A selection of the greyhound owners and trainers interviewed recently by the Daily Telegraph

This morning The Daily Telegraph lauded its own role in bringing the ban down. But it was, like Jones, gracious in victory. The Premier could learn his lesson and “emerge tougher, stronger”, never again to believe his personal popularity meant he could ride roughshod over the working class.

[Baird’s backflip on greyhounds: well, they’re only dogs, right?]

The media firestorm wasn’t hard to predict, says veteran Sydney editor Peter Fray (formerly editor-in-chief of the Sydney Morning Herald and until last year deputy editor of The Australian). He says it’s one of the bigger campaigns he’s seen in decades of close involvement in the Sydney media.

“You need several ingredients to have a great campaign,” he told Crikey. “You need a political dimension, which this had. It had a very strong human dimension. It had animals, which led us to another ingredient — a strong inner-city v the suburbs and regions argument. And at its height, this was about something that Alan Jones and the Telegraph explicitly believe in — the right of small business to operate without government interference. There is an ideological underpinning to this argument. Some people might see greyhound industry as a bunch of cowboys with no interest in their dogs, but the Telegraph and 2GB saw them in the main as people who cared about their dogs and ran small businesses. There was a lot of ground to campaign on.”

Given how Jones operates, it’s likely his influence on the issue went far beyond his radio show. The veteran host is a born lobbyist who wields his clout as much through his political, business and media networks as through his listeners, Fray says. Jones is unwavering once he decides to go on the warpath.

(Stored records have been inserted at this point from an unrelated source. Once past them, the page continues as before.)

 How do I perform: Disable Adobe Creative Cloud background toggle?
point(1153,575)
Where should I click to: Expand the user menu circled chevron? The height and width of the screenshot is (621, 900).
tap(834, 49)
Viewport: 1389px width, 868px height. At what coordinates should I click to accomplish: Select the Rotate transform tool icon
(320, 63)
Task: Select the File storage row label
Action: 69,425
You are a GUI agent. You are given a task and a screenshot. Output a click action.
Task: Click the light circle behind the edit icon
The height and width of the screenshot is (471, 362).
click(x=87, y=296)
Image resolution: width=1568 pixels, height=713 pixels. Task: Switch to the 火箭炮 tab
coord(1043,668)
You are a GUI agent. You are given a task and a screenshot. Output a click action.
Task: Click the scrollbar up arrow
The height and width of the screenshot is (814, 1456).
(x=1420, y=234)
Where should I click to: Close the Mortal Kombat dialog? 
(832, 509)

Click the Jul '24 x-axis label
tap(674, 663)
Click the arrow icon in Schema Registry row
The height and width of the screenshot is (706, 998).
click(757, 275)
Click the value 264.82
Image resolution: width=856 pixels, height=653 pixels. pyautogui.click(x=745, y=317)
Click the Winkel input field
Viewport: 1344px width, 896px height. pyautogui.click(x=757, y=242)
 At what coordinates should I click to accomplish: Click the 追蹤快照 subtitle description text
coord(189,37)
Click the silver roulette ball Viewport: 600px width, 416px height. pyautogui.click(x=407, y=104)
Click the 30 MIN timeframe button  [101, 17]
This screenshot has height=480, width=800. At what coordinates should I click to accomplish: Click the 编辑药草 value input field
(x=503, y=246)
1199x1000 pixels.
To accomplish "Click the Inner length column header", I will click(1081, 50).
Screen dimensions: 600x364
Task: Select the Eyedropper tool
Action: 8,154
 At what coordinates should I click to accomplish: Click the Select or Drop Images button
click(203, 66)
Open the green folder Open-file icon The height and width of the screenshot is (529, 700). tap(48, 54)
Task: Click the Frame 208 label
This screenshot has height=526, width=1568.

For the record, Fray doesn’t think the media alone forced the backflip. He points to the role played by a genuine grassroots backlash that fed through to the inboxes of Coalition MPs, as well as the looming byelection in Orange. “The media were amplifiers of that,” Fray said.  It takes a “pretty robust politician” to survive such an onslaught. “That with the combination of forthcoming byelection in Orange, and the prospect of a deputy premier being rolled, went into the perfect storm for Mike Baird.” Baird himself says the change of policy came as it had become clear to him that “we underestimated the community’s desire to give the greyhound industry one final chance to reform”.

Still, the state has now witnessed the spectacle of the Premier grovelling to Jones the night before the announcement. Fray doesn’t think the media did anything wrong in pressing the issue. But even he acknowledges of the visit: “That’s not a good look.”